§ Description of the task
Would you restate all the data that follows, word for word?

=== Task material ===

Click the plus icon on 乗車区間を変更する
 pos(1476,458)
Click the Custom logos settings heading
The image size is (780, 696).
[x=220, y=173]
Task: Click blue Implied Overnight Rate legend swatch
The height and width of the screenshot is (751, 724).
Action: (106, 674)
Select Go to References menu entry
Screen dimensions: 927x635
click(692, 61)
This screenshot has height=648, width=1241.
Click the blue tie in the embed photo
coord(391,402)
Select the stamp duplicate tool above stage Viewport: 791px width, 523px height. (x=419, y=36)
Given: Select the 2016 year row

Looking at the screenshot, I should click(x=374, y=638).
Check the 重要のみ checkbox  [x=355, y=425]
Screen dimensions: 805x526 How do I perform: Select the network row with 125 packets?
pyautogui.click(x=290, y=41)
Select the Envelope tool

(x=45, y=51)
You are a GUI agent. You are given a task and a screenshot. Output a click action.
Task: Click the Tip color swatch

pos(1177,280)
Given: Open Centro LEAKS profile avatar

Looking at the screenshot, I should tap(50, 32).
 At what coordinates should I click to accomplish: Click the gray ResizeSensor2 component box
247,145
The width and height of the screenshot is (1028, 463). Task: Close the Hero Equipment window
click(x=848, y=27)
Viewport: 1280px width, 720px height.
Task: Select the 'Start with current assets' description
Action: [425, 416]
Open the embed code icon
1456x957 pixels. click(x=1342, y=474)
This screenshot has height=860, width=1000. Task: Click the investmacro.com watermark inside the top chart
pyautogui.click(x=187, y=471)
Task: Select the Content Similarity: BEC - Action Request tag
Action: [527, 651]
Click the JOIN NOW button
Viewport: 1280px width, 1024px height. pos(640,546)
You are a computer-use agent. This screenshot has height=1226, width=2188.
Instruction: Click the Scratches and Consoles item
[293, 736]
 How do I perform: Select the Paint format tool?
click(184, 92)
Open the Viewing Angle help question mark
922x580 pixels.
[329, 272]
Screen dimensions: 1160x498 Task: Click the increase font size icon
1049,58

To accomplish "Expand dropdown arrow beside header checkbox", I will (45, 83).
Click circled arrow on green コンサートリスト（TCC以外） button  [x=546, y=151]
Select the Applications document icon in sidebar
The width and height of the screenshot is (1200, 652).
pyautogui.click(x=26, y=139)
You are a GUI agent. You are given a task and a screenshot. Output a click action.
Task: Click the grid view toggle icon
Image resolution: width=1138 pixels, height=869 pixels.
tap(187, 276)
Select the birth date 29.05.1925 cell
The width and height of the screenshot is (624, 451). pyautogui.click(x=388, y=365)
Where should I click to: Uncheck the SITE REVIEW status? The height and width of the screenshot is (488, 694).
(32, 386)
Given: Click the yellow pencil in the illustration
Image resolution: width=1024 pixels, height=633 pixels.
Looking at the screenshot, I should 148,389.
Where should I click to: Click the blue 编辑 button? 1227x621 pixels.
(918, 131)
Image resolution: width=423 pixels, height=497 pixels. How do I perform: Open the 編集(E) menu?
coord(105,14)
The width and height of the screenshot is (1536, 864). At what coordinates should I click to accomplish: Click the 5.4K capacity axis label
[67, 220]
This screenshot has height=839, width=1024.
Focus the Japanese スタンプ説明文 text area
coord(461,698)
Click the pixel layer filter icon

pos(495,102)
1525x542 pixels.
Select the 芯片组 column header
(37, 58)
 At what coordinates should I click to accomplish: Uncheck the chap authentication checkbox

===

§ Expected answer
Click the plus icon on 乗車区間を変更する
 pos(1476,458)
Click the Custom logos settings heading
The image size is (780, 696).
[x=220, y=173]
Task: Click blue Implied Overnight Rate legend swatch
The height and width of the screenshot is (751, 724).
Action: (106, 674)
Select Go to References menu entry
Screen dimensions: 927x635
click(692, 61)
This screenshot has height=648, width=1241.
Click the blue tie in the embed photo
coord(391,402)
Select the stamp duplicate tool above stage Viewport: 791px width, 523px height. (x=419, y=36)
Given: Select the 2016 year row

Looking at the screenshot, I should click(x=374, y=638).
Check the 重要のみ checkbox  [x=355, y=425]
Screen dimensions: 805x526 How do I perform: Select the network row with 125 packets?
pyautogui.click(x=290, y=41)
Select the Envelope tool

(x=45, y=51)
You are a GUI agent. You are given a task and a screenshot. Output a click action.
Task: Click the Tip color swatch

pos(1177,280)
Given: Open Centro LEAKS profile avatar

Looking at the screenshot, I should tap(50, 32).
 At what coordinates should I click to accomplish: Click the gray ResizeSensor2 component box
247,145
The width and height of the screenshot is (1028, 463). Task: Close the Hero Equipment window
click(x=848, y=27)
Viewport: 1280px width, 720px height.
Task: Select the 'Start with current assets' description
Action: [425, 416]
Open the embed code icon
1456x957 pixels. click(x=1342, y=474)
This screenshot has height=860, width=1000. Task: Click the investmacro.com watermark inside the top chart
pyautogui.click(x=187, y=471)
Task: Select the Content Similarity: BEC - Action Request tag
Action: [527, 651]
Click the JOIN NOW button
Viewport: 1280px width, 1024px height. pos(640,546)
You are a computer-use agent. This screenshot has height=1226, width=2188.
Instruction: Click the Scratches and Consoles item
[293, 736]
 How do I perform: Select the Paint format tool?
click(184, 92)
Open the Viewing Angle help question mark
922x580 pixels.
[329, 272]
Screen dimensions: 1160x498 Task: Click the increase font size icon
1049,58

To accomplish "Expand dropdown arrow beside header checkbox", I will (45, 83).
Click circled arrow on green コンサートリスト（TCC以外） button  [x=546, y=151]
Select the Applications document icon in sidebar
The width and height of the screenshot is (1200, 652).
pyautogui.click(x=26, y=139)
You are a GUI agent. You are given a task and a screenshot. Output a click action.
Task: Click the grid view toggle icon
Image resolution: width=1138 pixels, height=869 pixels.
tap(187, 276)
Select the birth date 29.05.1925 cell
The width and height of the screenshot is (624, 451). pyautogui.click(x=388, y=365)
Where should I click to: Uncheck the SITE REVIEW status? The height and width of the screenshot is (488, 694).
(32, 386)
Given: Click the yellow pencil in the illustration
Image resolution: width=1024 pixels, height=633 pixels.
Looking at the screenshot, I should 148,389.
Where should I click to: Click the blue 编辑 button? 1227x621 pixels.
(918, 131)
Image resolution: width=423 pixels, height=497 pixels. How do I perform: Open the 編集(E) menu?
coord(105,14)
The width and height of the screenshot is (1536, 864). At what coordinates should I click to accomplish: Click the 5.4K capacity axis label
[67, 220]
This screenshot has height=839, width=1024.
Focus the Japanese スタンプ説明文 text area
coord(461,698)
Click the pixel layer filter icon

pos(495,102)
1525x542 pixels.
Select the 芯片组 column header
(37, 58)
 At what coordinates should I click to accomplish: Uncheck the chap authentication checkbox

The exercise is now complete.